• **요청 사항**: 아래 자료에서 "I want to click on zoom in, so"이 들어 있는 줄부터 "center [1450, 812]."가 들어 있는 줄까지를 양 끝 줄을 포함하여 복사하십시오. 한 글자도 바꾸지 말고 그대로 옮겨 적으십시오.

================

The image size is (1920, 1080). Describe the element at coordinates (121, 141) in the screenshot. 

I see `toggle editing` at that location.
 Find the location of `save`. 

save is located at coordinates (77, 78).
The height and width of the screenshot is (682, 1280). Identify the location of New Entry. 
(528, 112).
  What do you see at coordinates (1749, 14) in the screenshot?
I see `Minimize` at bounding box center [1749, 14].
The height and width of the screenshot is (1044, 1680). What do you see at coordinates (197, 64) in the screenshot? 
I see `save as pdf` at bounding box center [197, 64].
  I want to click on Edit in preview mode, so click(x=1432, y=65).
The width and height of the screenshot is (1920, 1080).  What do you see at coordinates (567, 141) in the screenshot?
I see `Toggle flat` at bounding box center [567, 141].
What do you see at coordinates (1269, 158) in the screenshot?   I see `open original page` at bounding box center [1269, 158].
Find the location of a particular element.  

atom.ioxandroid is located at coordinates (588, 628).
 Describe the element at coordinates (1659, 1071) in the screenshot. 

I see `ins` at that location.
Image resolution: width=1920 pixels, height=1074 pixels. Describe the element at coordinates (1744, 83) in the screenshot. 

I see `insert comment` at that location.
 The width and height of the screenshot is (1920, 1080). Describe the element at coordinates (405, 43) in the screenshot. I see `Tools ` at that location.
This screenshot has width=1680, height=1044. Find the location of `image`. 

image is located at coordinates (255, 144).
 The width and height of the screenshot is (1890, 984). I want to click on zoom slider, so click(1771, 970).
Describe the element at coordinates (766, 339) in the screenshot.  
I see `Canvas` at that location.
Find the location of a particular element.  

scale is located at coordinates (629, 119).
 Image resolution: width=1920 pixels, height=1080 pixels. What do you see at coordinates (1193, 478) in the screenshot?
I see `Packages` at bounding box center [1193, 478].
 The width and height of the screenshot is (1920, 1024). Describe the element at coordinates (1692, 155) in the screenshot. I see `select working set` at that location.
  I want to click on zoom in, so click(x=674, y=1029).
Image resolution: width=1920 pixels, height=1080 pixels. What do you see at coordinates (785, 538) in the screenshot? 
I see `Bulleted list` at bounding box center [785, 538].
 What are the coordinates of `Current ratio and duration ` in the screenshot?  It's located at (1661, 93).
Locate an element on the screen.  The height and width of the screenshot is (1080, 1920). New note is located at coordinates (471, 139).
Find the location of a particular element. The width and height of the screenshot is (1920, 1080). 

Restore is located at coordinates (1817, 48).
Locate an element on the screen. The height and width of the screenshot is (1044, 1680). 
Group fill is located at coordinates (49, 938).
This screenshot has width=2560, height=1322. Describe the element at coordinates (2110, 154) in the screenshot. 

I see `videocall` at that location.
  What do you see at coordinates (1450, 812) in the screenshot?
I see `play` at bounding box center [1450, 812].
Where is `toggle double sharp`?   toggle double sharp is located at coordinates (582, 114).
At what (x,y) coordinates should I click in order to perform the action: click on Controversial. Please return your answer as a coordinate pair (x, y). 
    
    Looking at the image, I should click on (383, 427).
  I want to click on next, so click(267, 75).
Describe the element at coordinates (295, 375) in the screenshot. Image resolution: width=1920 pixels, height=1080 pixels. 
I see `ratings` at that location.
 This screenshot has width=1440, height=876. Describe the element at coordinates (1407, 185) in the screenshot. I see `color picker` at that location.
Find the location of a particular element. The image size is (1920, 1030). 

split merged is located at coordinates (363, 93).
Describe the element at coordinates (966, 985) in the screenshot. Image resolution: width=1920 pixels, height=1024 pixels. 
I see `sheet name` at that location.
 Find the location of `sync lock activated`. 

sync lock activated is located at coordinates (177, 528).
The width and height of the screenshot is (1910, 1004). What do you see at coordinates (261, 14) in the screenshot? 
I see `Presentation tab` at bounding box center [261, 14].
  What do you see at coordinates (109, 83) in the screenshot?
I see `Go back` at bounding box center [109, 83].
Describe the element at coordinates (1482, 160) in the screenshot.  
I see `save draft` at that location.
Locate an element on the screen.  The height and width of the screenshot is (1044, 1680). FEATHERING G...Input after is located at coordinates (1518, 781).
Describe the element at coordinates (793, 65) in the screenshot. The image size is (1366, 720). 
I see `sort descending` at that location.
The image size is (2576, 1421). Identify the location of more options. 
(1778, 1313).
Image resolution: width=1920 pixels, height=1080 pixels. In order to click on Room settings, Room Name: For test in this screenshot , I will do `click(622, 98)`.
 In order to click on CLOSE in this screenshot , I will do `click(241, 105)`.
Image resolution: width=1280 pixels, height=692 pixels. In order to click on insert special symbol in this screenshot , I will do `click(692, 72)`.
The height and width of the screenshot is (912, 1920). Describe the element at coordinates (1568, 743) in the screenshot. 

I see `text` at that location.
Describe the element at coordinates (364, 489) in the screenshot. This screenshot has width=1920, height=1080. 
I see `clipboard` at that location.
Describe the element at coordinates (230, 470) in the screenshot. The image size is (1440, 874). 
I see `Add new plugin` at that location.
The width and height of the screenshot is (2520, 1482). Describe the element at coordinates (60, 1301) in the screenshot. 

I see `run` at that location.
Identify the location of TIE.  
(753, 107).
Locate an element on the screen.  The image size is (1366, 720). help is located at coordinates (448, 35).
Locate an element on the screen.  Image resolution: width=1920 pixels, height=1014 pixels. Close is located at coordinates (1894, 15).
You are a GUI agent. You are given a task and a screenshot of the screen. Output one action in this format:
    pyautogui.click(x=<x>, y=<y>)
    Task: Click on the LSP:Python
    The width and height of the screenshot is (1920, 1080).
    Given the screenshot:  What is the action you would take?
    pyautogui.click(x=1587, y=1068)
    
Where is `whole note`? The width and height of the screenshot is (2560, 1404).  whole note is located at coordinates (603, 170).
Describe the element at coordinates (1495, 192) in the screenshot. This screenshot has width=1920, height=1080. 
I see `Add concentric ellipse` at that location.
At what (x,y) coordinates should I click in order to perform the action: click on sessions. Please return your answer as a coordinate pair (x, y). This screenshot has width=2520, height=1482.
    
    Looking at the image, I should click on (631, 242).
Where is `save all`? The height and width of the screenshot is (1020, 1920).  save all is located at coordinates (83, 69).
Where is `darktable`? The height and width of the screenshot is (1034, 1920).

================

• **수행 결과**:
  I want to click on zoom in, so click(x=674, y=1029).
Image resolution: width=1920 pixels, height=1080 pixels. What do you see at coordinates (785, 538) in the screenshot? 
I see `Bulleted list` at bounding box center [785, 538].
 What are the coordinates of `Current ratio and duration ` in the screenshot?  It's located at (1661, 93).
Locate an element on the screen.  The height and width of the screenshot is (1080, 1920). New note is located at coordinates (471, 139).
Find the location of a particular element. The width and height of the screenshot is (1920, 1080). 

Restore is located at coordinates (1817, 48).
Locate an element on the screen. The height and width of the screenshot is (1044, 1680). 
Group fill is located at coordinates (49, 938).
This screenshot has width=2560, height=1322. Describe the element at coordinates (2110, 154) in the screenshot. 

I see `videocall` at that location.
  What do you see at coordinates (1450, 812) in the screenshot?
I see `play` at bounding box center [1450, 812].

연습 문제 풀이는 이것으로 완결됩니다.